Description of the task
Copy out the lines of data from the line with "Describe the element" up to and including the line with "at that location.", matching them word for word. Leave the pictures out of your answer.

Provided information
:::::
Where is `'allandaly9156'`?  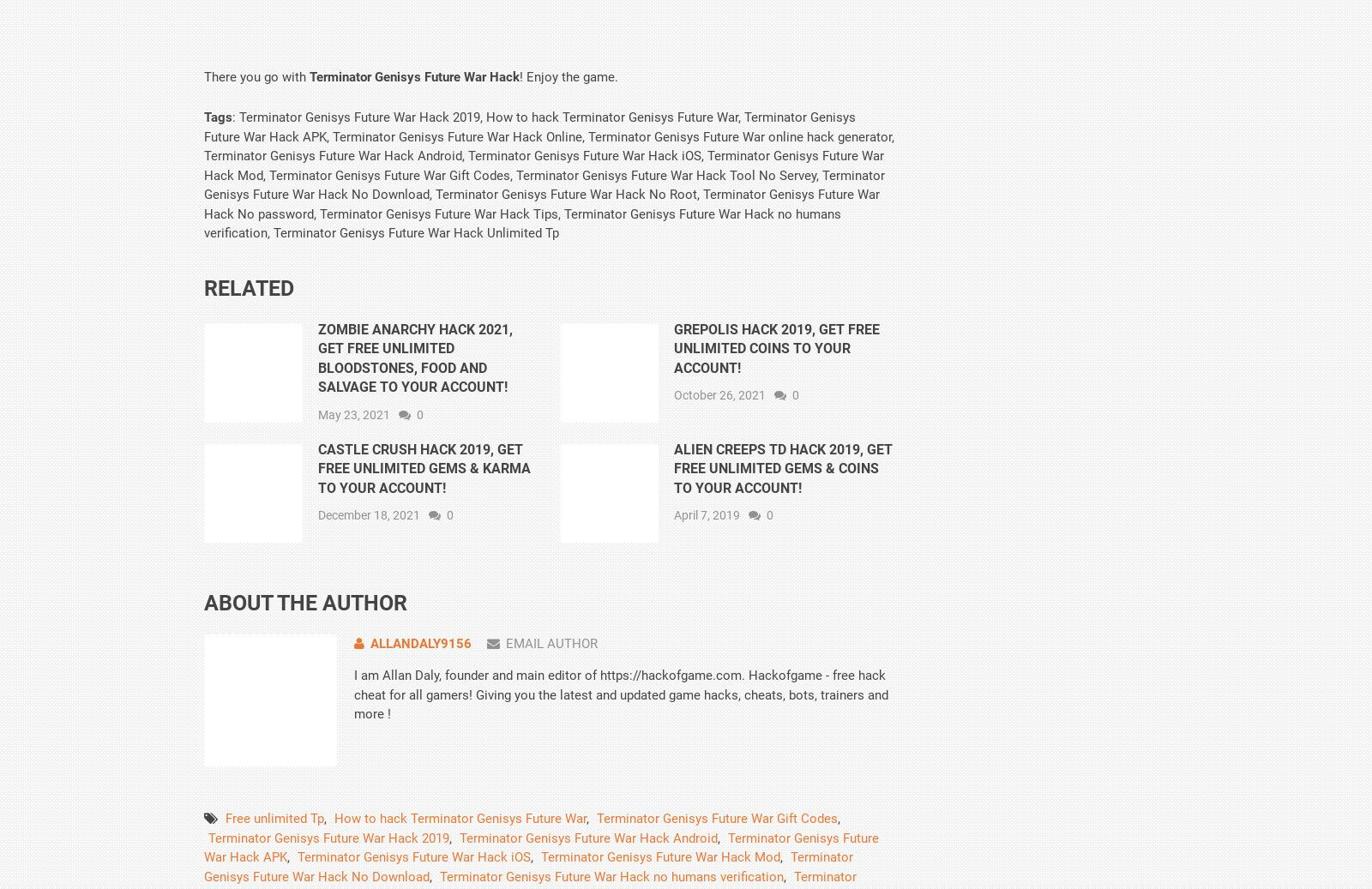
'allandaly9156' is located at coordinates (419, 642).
:::::
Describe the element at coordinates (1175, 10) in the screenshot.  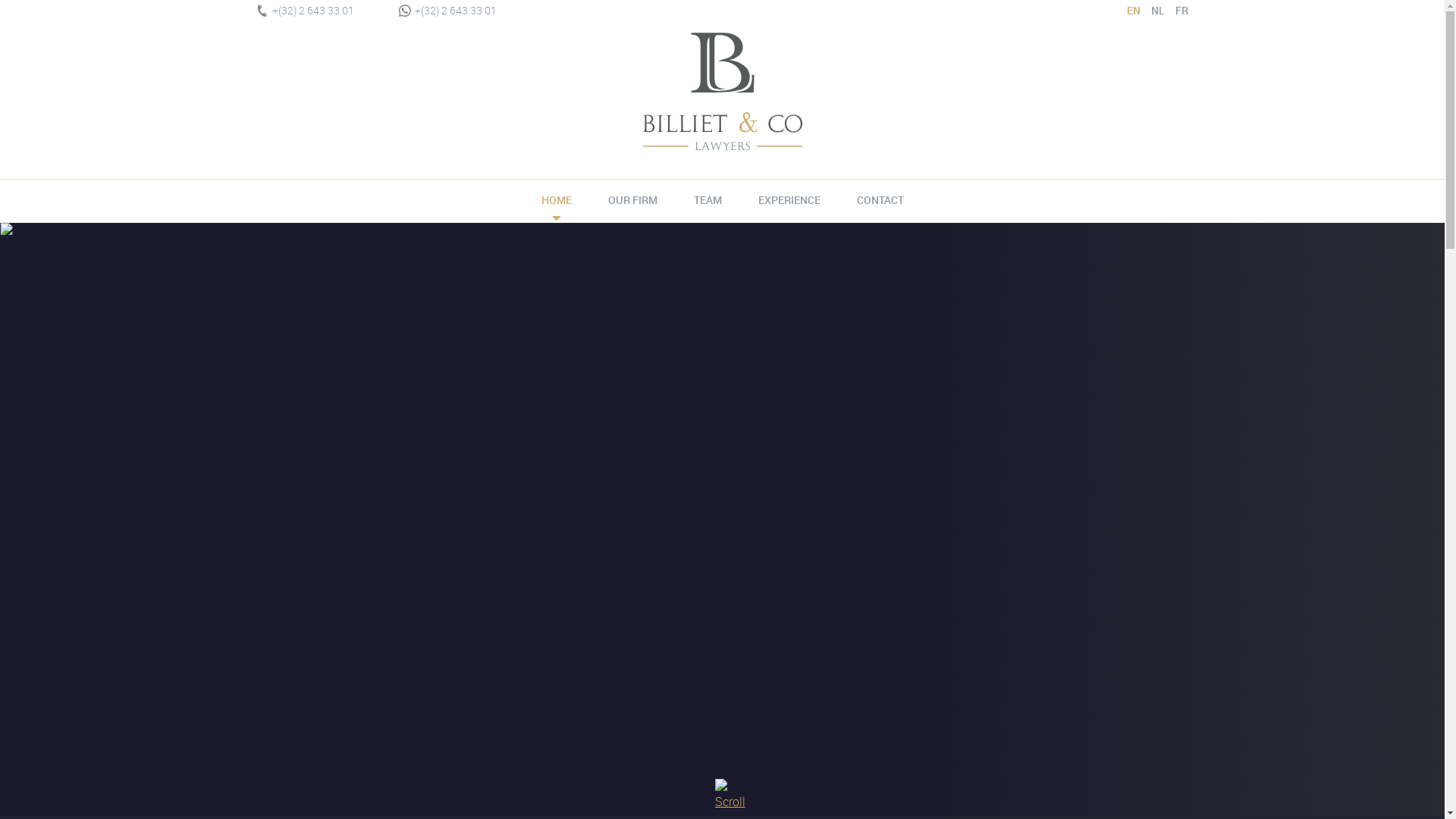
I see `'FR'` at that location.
:::::
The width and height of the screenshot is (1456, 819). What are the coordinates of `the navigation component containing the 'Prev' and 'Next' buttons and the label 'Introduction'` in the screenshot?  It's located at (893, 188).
:::::
Final result
Describe the element at coordinates (1175, 10) in the screenshot.  
I see `'FR'` at that location.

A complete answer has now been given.